Data
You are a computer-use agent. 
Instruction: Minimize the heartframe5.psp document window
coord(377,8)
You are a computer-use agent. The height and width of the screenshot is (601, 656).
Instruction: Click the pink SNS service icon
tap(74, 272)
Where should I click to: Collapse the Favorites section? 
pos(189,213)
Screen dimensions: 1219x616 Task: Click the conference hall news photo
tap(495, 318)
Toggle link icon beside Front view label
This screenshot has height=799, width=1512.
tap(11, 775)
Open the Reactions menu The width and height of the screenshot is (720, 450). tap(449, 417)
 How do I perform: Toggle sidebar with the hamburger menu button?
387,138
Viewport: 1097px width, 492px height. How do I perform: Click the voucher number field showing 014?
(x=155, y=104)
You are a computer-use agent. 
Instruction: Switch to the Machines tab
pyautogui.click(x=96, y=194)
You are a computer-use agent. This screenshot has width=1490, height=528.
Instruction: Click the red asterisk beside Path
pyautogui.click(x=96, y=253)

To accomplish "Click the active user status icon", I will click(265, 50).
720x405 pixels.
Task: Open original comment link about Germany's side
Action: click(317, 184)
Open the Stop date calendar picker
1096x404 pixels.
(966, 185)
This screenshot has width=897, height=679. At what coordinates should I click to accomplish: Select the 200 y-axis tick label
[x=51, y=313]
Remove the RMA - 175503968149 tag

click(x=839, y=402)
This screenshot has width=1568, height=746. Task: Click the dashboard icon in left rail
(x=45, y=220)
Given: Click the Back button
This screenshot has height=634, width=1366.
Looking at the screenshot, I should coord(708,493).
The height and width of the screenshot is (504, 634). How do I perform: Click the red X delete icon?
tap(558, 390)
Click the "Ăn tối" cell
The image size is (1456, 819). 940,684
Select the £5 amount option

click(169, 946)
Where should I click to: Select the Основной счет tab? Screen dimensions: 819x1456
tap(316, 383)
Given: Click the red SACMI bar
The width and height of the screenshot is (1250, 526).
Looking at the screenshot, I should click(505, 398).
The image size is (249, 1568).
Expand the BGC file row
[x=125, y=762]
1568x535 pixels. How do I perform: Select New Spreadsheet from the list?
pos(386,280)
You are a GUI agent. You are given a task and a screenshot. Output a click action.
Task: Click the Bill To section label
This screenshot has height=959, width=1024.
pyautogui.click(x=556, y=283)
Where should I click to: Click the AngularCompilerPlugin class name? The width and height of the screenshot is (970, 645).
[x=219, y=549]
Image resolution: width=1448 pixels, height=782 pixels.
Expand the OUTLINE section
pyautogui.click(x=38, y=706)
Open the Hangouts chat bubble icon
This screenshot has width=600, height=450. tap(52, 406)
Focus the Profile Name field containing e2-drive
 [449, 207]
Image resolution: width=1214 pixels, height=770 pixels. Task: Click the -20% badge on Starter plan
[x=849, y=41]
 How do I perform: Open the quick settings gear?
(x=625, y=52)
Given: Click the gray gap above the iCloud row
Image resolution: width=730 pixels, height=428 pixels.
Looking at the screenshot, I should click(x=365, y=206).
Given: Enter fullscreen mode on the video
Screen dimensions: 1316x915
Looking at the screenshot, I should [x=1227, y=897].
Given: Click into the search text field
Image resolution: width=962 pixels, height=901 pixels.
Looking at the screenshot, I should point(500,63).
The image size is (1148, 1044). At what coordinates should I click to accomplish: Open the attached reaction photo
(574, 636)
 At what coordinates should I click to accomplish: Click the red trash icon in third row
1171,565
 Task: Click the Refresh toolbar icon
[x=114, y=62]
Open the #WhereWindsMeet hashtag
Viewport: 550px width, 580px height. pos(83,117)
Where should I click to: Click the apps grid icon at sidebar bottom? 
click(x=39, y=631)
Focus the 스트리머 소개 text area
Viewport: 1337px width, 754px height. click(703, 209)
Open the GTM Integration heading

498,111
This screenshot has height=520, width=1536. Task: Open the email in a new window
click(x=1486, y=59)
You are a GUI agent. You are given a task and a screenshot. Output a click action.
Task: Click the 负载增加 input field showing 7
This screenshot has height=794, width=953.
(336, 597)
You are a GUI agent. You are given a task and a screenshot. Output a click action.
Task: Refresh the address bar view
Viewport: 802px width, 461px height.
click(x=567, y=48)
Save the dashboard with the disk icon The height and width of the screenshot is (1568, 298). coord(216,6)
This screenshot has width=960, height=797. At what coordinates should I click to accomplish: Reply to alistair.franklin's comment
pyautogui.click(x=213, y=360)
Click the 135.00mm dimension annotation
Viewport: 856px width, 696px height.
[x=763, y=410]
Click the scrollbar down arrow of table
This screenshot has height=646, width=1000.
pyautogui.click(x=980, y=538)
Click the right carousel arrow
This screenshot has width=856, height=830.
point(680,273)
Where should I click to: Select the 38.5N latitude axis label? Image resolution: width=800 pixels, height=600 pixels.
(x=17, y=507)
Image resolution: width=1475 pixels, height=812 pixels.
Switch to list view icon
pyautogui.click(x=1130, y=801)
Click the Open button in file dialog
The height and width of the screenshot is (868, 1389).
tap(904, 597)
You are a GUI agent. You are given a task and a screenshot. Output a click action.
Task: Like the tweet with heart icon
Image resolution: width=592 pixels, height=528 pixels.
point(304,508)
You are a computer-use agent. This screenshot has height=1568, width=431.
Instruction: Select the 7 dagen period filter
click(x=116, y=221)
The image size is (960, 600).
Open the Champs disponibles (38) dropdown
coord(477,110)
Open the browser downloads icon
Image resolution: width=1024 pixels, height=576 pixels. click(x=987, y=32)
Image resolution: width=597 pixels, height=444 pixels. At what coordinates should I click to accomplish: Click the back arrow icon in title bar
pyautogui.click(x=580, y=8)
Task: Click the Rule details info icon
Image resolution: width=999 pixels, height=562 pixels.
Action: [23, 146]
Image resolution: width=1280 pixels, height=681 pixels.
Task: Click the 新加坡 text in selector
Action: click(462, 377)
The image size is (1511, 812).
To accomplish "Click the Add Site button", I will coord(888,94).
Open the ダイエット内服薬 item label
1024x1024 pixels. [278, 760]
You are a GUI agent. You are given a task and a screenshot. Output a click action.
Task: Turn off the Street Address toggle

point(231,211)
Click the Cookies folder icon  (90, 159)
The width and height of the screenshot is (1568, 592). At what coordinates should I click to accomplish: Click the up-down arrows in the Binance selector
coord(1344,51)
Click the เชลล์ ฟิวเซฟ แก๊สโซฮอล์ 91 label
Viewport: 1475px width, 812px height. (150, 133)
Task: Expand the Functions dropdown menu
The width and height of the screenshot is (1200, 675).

Task instructions
Repeat each of the records exactly as written.

Answer to the problem
You are a computer-use agent. 
Instruction: Minimize the heartframe5.psp document window
coord(377,8)
You are a computer-use agent. The height and width of the screenshot is (601, 656).
Instruction: Click the pink SNS service icon
tap(74, 272)
Where should I click to: Collapse the Favorites section? 
pos(189,213)
Screen dimensions: 1219x616 Task: Click the conference hall news photo
tap(495, 318)
Toggle link icon beside Front view label
This screenshot has height=799, width=1512.
tap(11, 775)
Open the Reactions menu The width and height of the screenshot is (720, 450). tap(449, 417)
 How do I perform: Toggle sidebar with the hamburger menu button?
387,138
Viewport: 1097px width, 492px height. How do I perform: Click the voucher number field showing 014?
(x=155, y=104)
You are a computer-use agent. 
Instruction: Switch to the Machines tab
pyautogui.click(x=96, y=194)
You are a computer-use agent. This screenshot has width=1490, height=528.
Instruction: Click the red asterisk beside Path
pyautogui.click(x=96, y=253)

To accomplish "Click the active user status icon", I will click(265, 50).
720x405 pixels.
Task: Open original comment link about Germany's side
Action: click(317, 184)
Open the Stop date calendar picker
1096x404 pixels.
(966, 185)
This screenshot has width=897, height=679. At what coordinates should I click to accomplish: Select the 200 y-axis tick label
[x=51, y=313]
Remove the RMA - 175503968149 tag

click(x=839, y=402)
This screenshot has width=1568, height=746. Task: Click the dashboard icon in left rail
(x=45, y=220)
Given: Click the Back button
This screenshot has height=634, width=1366.
Looking at the screenshot, I should coord(708,493).
The height and width of the screenshot is (504, 634). How do I perform: Click the red X delete icon?
tap(558, 390)
Click the "Ăn tối" cell
The image size is (1456, 819). 940,684
Select the £5 amount option

click(169, 946)
Where should I click to: Select the Основной счет tab? Screen dimensions: 819x1456
tap(316, 383)
Given: Click the red SACMI bar
The width and height of the screenshot is (1250, 526).
Looking at the screenshot, I should click(505, 398).
The image size is (249, 1568).
Expand the BGC file row
[x=125, y=762]
1568x535 pixels. How do I perform: Select New Spreadsheet from the list?
pos(386,280)
You are a GUI agent. You are given a task and a screenshot. Output a click action.
Task: Click the Bill To section label
This screenshot has height=959, width=1024.
pyautogui.click(x=556, y=283)
Where should I click to: Click the AngularCompilerPlugin class name? The width and height of the screenshot is (970, 645).
[x=219, y=549]
Image resolution: width=1448 pixels, height=782 pixels.
Expand the OUTLINE section
pyautogui.click(x=38, y=706)
Open the Hangouts chat bubble icon
This screenshot has width=600, height=450. tap(52, 406)
Focus the Profile Name field containing e2-drive
 [449, 207]
Image resolution: width=1214 pixels, height=770 pixels. Task: Click the -20% badge on Starter plan
[x=849, y=41]
 How do I perform: Open the quick settings gear?
(x=625, y=52)
Given: Click the gray gap above the iCloud row
Image resolution: width=730 pixels, height=428 pixels.
Looking at the screenshot, I should click(x=365, y=206).
Given: Enter fullscreen mode on the video
Screen dimensions: 1316x915
Looking at the screenshot, I should [x=1227, y=897].
Given: Click into the search text field
Image resolution: width=962 pixels, height=901 pixels.
Looking at the screenshot, I should point(500,63).
The image size is (1148, 1044). At what coordinates should I click to accomplish: Open the attached reaction photo
(574, 636)
 At what coordinates should I click to accomplish: Click the red trash icon in third row
1171,565
 Task: Click the Refresh toolbar icon
[x=114, y=62]
Open the #WhereWindsMeet hashtag
Viewport: 550px width, 580px height. pos(83,117)
Where should I click to: Click the apps grid icon at sidebar bottom? 
click(x=39, y=631)
Focus the 스트리머 소개 text area
Viewport: 1337px width, 754px height. click(703, 209)
Open the GTM Integration heading

498,111
This screenshot has height=520, width=1536. Task: Open the email in a new window
click(x=1486, y=59)
You are a GUI agent. You are given a task and a screenshot. Output a click action.
Task: Click the 负载增加 input field showing 7
This screenshot has height=794, width=953.
(336, 597)
You are a GUI agent. You are given a task and a screenshot. Output a click action.
Task: Refresh the address bar view
Viewport: 802px width, 461px height.
click(x=567, y=48)
Save the dashboard with the disk icon The height and width of the screenshot is (1568, 298). coord(216,6)
This screenshot has width=960, height=797. At what coordinates should I click to accomplish: Reply to alistair.franklin's comment
pyautogui.click(x=213, y=360)
Click the 135.00mm dimension annotation
Viewport: 856px width, 696px height.
[x=763, y=410]
Click the scrollbar down arrow of table
This screenshot has height=646, width=1000.
pyautogui.click(x=980, y=538)
Click the right carousel arrow
This screenshot has width=856, height=830.
point(680,273)
Where should I click to: Select the 38.5N latitude axis label? Image resolution: width=800 pixels, height=600 pixels.
(x=17, y=507)
Image resolution: width=1475 pixels, height=812 pixels.
Switch to list view icon
pyautogui.click(x=1130, y=801)
Click the Open button in file dialog
The height and width of the screenshot is (868, 1389).
tap(904, 597)
You are a GUI agent. You are given a task and a screenshot. Output a click action.
Task: Like the tweet with heart icon
Image resolution: width=592 pixels, height=528 pixels.
point(304,508)
You are a computer-use agent. This screenshot has height=1568, width=431.
Instruction: Select the 7 dagen period filter
click(x=116, y=221)
The image size is (960, 600).
Open the Champs disponibles (38) dropdown
coord(477,110)
Open the browser downloads icon
Image resolution: width=1024 pixels, height=576 pixels. click(x=987, y=32)
Image resolution: width=597 pixels, height=444 pixels. At what coordinates should I click to accomplish: Click the back arrow icon in title bar
pyautogui.click(x=580, y=8)
Task: Click the Rule details info icon
Image resolution: width=999 pixels, height=562 pixels.
Action: [23, 146]
Image resolution: width=1280 pixels, height=681 pixels.
Task: Click the 新加坡 text in selector
Action: click(462, 377)
The image size is (1511, 812).
To accomplish "Click the Add Site button", I will coord(888,94).
Open the ダイエット内服薬 item label
1024x1024 pixels. [278, 760]
You are a GUI agent. You are given a task and a screenshot. Output a click action.
Task: Turn off the Street Address toggle

point(231,211)
Click the Cookies folder icon  (90, 159)
The width and height of the screenshot is (1568, 592). At what coordinates should I click to accomplish: Click the up-down arrows in the Binance selector
coord(1344,51)
Click the เชลล์ ฟิวเซฟ แก๊สโซฮอล์ 91 label
Viewport: 1475px width, 812px height. (150, 133)
Task: Expand the Functions dropdown menu
The width and height of the screenshot is (1200, 675).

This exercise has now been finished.